The first had to do with the matter of nationalities. Now as is often is the case in this sort of thing, our original intention had been to identify each of the jurors by their nationality. And while this may have been a simple enough thing to do a few decades ago, here in 2002 it has in our case proved so devilishly difficult that we eventually had to abandon this as a simply outmoded concept. What do you call someone who spent their early childhood in Hungary, school years in America, and then lives most of their life in Europe? Or someone born and spending more than half of his life in Russia, who now lives in Boston, speaks Russian at home and works internationally? Or another perhaps Chinese, but who sounds very much like an American but lives in Kenya and works quite literally all over the world? Or even, for that fact, an American who has lived more than half his life in France? So you will, dear visitor, understand why we had rather quickly to drop that practice in Stockholm Partnerships 2002.
Another interesting sidelight that became clear as we got to know the jurors is that the usual distinction between a career or competence in the public or private sector, at their level of accomplishment and skill at least, turns out to be almost equally without meaning. One day, the juror is working as an investment banker, and a few years later is Minister of Housing. While another spends some years running a leading international think-tank, and then becomes an innovating mayor of a city of seven million. Once again, those old barriers are clearly breaking down.
And finally, we can observe the considerable migration in terms of the move away from the areas in which they were formally educated. Few of the members of the jury are today working in the areas in which they were formally trained, even at the doctoral levels. PhD. biophysicists working to teach kids how to learn through Internet. Conservatory trained concert pianists who end up writing major national environmental laws. Graduate engineers who earn their living as bankers and backers of environmental new towns.
The point is this. Our jury is not only hugely well qualified for the challenging tasks before them, but also are in many ways a mirror of the world in which we live — and perhaps too a foretaste of what we need to become if we are ever going to make a world that is more sustainable for our children and their children after them. Competence, diversity, responsibility, generosity, flexibility, energy, leadership, and . . . staying power. It’s that kind of jury. Sustainable, you see.

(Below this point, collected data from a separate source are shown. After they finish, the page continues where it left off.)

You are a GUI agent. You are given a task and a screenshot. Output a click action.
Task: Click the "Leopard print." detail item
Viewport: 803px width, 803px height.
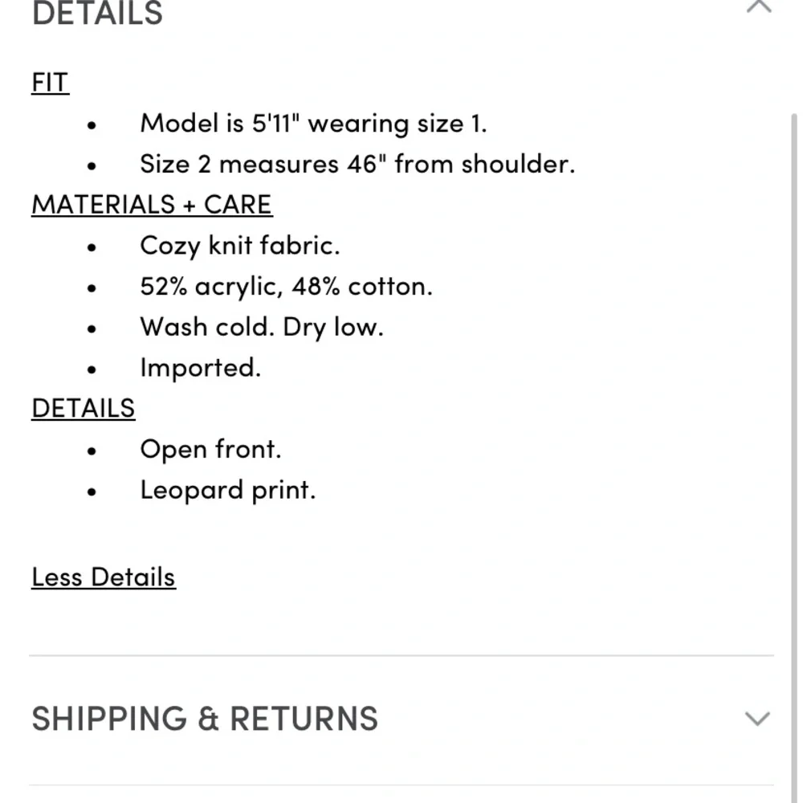coord(228,490)
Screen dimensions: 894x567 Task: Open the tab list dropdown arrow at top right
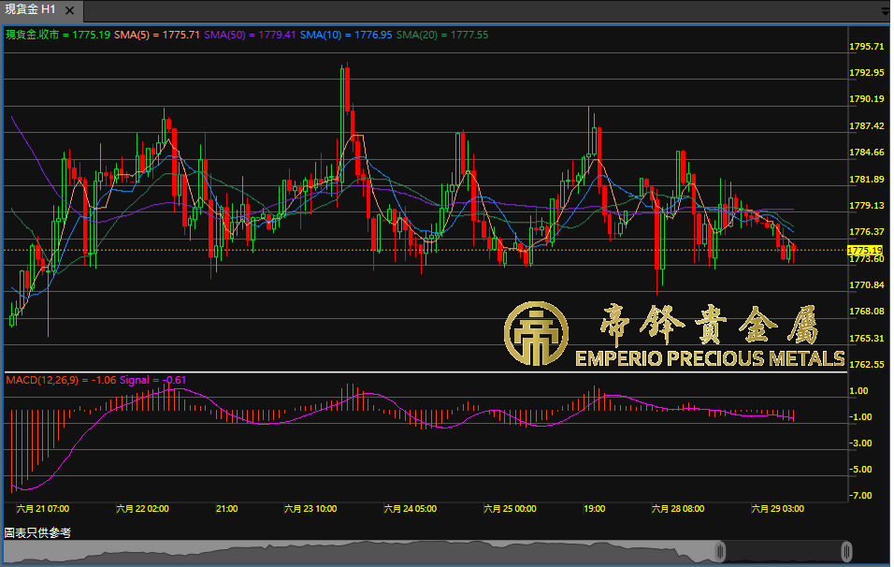pos(885,11)
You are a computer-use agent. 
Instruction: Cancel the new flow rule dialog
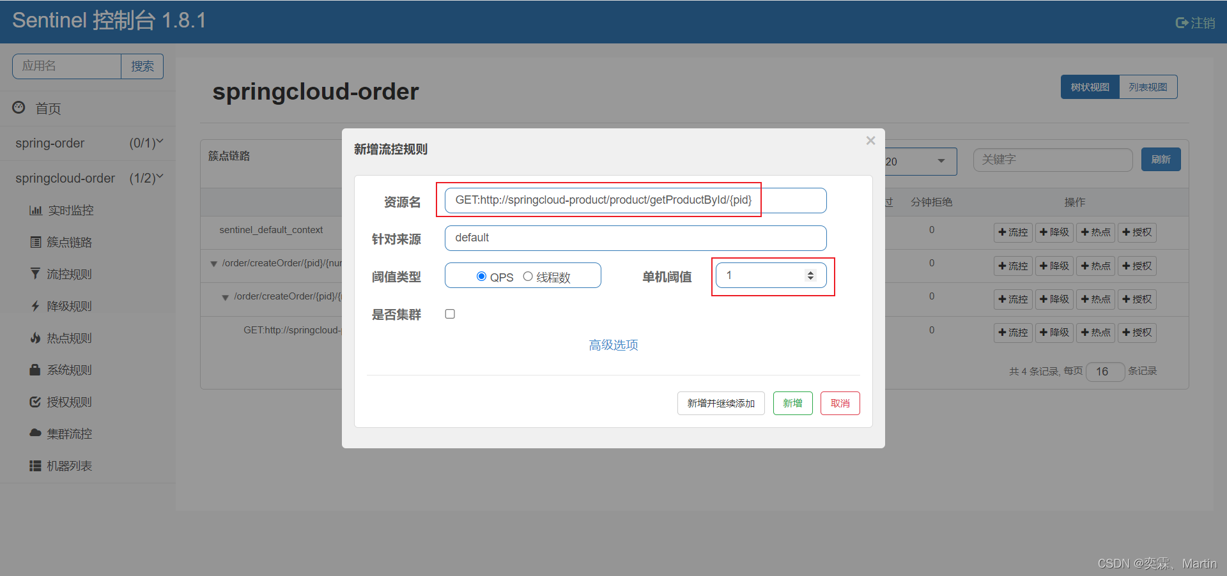[840, 404]
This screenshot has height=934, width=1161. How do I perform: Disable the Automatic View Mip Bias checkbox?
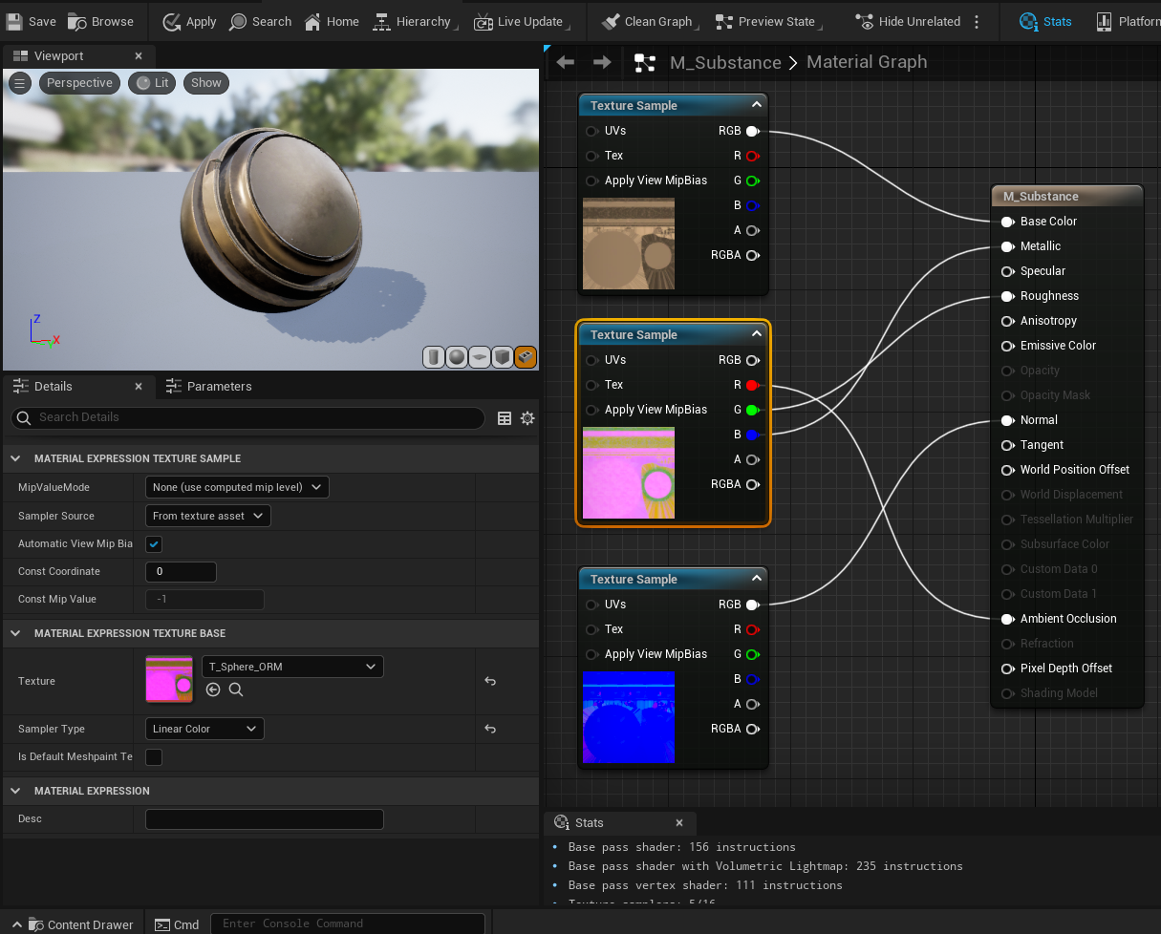click(x=153, y=543)
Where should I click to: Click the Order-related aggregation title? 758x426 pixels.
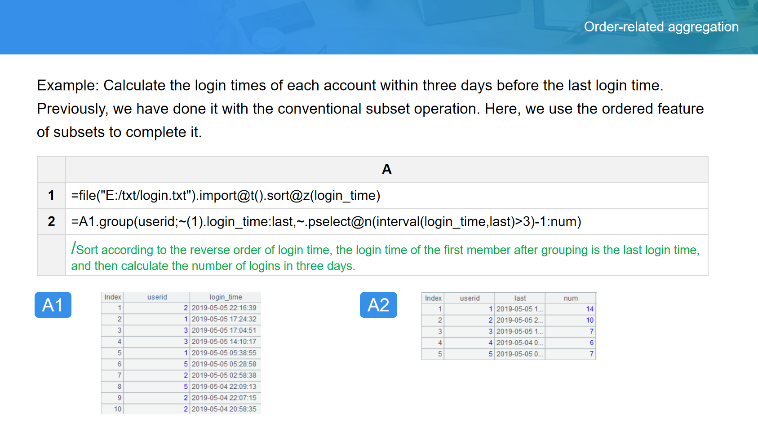pos(661,27)
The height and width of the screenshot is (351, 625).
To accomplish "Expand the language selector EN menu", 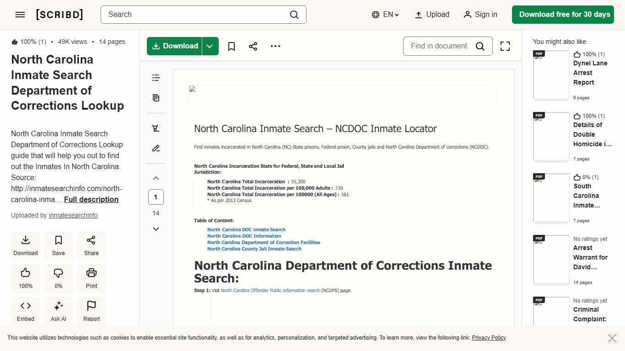I will (x=385, y=14).
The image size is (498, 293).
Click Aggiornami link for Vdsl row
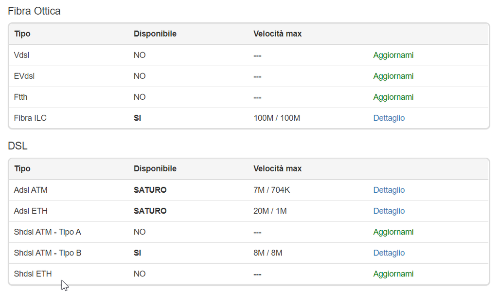point(393,55)
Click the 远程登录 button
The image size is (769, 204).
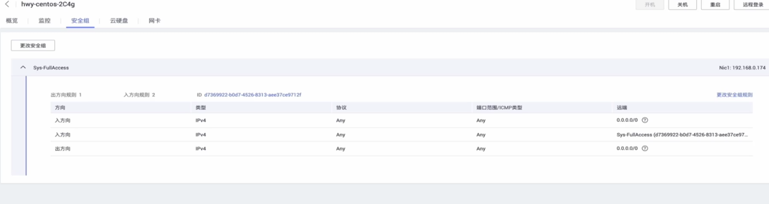752,5
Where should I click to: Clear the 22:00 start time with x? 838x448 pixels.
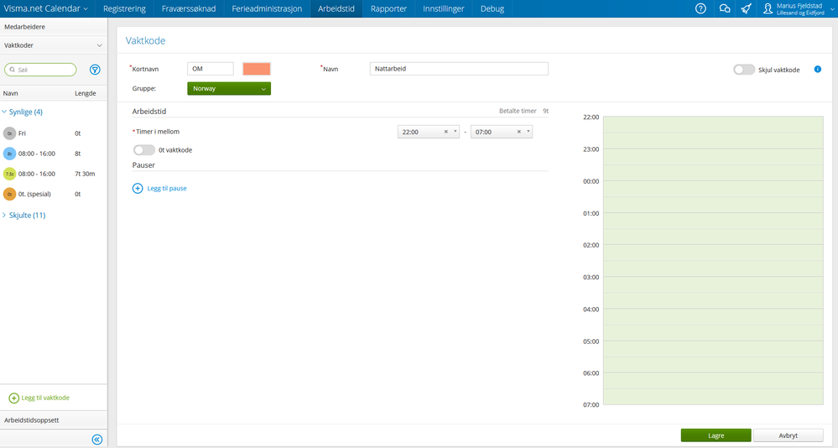[x=445, y=132]
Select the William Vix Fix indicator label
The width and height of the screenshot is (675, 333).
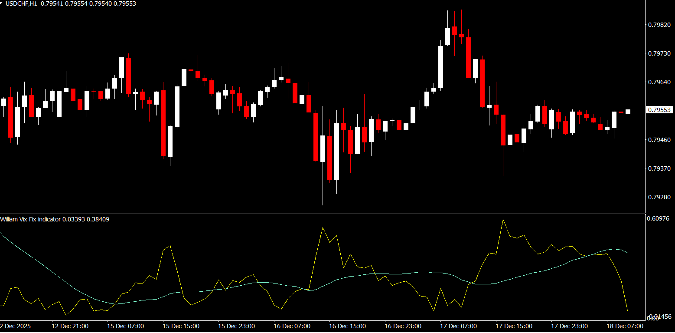(30, 220)
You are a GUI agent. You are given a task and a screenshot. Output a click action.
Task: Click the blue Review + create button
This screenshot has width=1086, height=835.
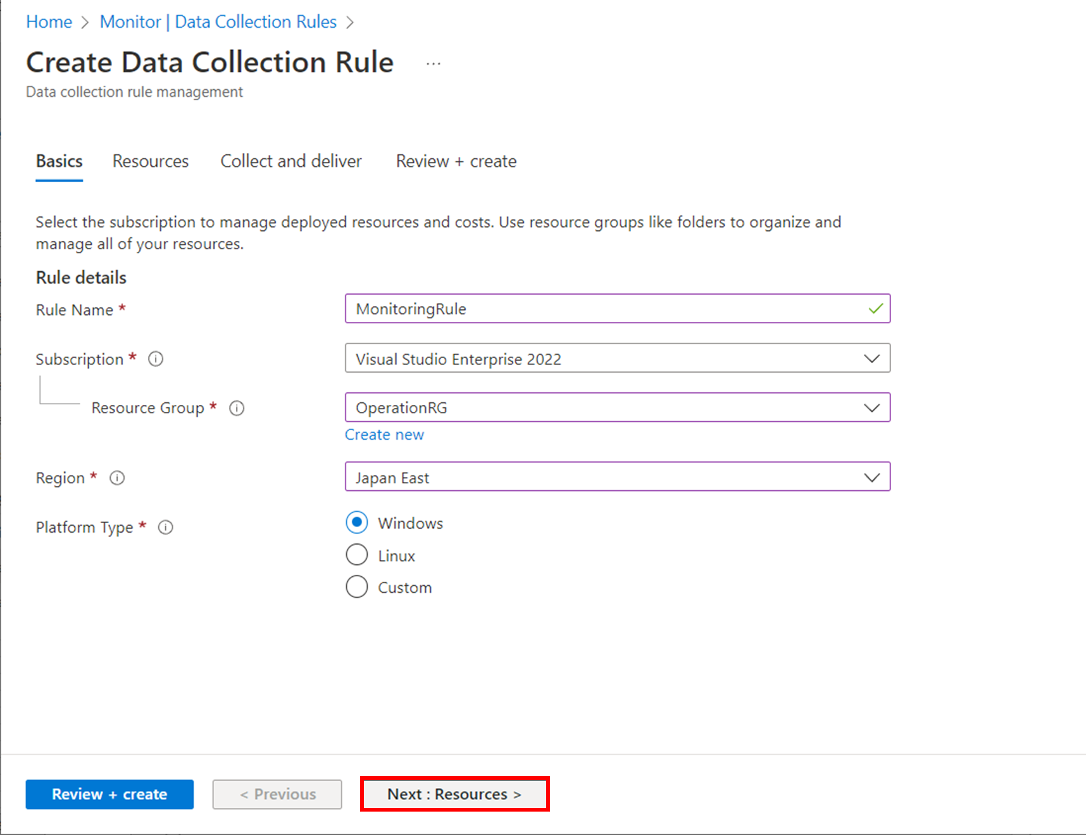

Full text and graphics at http://bit.ly/2xZgpvP
# # #
About the editor:
13, rue Pasteur. Courbevoie 92400 France
Bio: Founding editor of World Streets (1988), Eric Britton is an American political scientist, teacher, occasional consultant, and sustainability activist who has observed, learned, taught and worked on missions and advisory assignments on all continents. In the autumn of 2019, he committed his remaining life work to the challenges of aggressively countering climate change and specifically greenhouse gas emissions emanating from the mobility sector. He is not worried about running out of work. Further background and updates: @ericbritton | http://bit.ly/2Ti8LsX | #fekbritton | https://twitter.com/ericbritton | and | https://www.linkedin.com/in/ericbritton/ Contact: firstname.lastname@example.org) | +336 508 80787 (Also WhatApp) | Skype: newmobility.)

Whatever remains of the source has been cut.